##### EXERCISE TEXT

Face masks are on the minds of just about everyone after recent recommendations by the Centers for Disease Control & Prevention (CDC) that suggested individuals who are fully vaccinated can go without masks inside buildings. This led to a Palm Beach County policy change.
As of this week, all fully vaccinated individuals are not required to wear a mask inside Palm Beach County buildings. “Fully vaccinated” means that the person has received both doses of Pfizer or Moderna, or the single shot of Johnson & Johnson, plus a 14-day incubation period after the last shot.
The CDC recommends those who are not fully vaccinated continue to wear masks indoors and in large crowds. Masks continue to be required on all mass public transportation.
Florida Department of Health-Palm Beach County Director Dr. Alina Alonso was pleased to share a downward trend in both new COVID-19 cases and deaths.
“We’ve got lots of good news,” she said. “We are very close to coming to an end. The vaccines are definitely continuing to go up, although they are at a slower pace, they are still getting into arms. Here in Palm Beach County, we are continuing to vaccinate.”
Florida is still in the high range for community transmission, while the country as a whole is slowly coming down. Palm Beach County is now considered “substantial” for community transmission, while other urban counties, such as Broward and Miami-Dade, remain “high.”

##########
##### RECORDED INFORMATION

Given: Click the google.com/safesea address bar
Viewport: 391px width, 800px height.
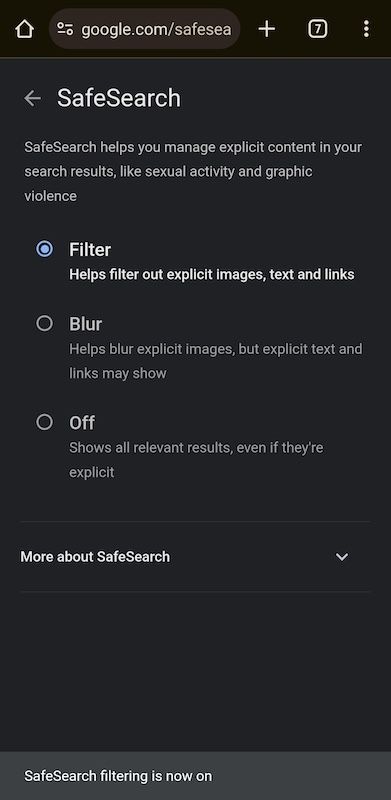Looking at the screenshot, I should 144,29.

##########

EXERCISE INSTRUCTIONS :: Rewrite the stretch of the mask-policy text from "Face masks are" through "the last shot.", substituting "people" for each occurrence of "individuals".

ANSWER TO THIS EXERCISE ::
Face masks are on the minds of just about everyone after recent recommendations by the Centers for Disease Control & Prevention (CDC) that suggested people who are fully vaccinated can go without masks inside buildings. This led to a Palm Beach County policy change.
As of this week, all fully vaccinated people are not required to wear a mask inside Palm Beach County buildings. “Fully vaccinated” means that the person has received both doses of Pfizer or Moderna, or the single shot of Johnson & Johnson, plus a 14-day incubation period after the last shot.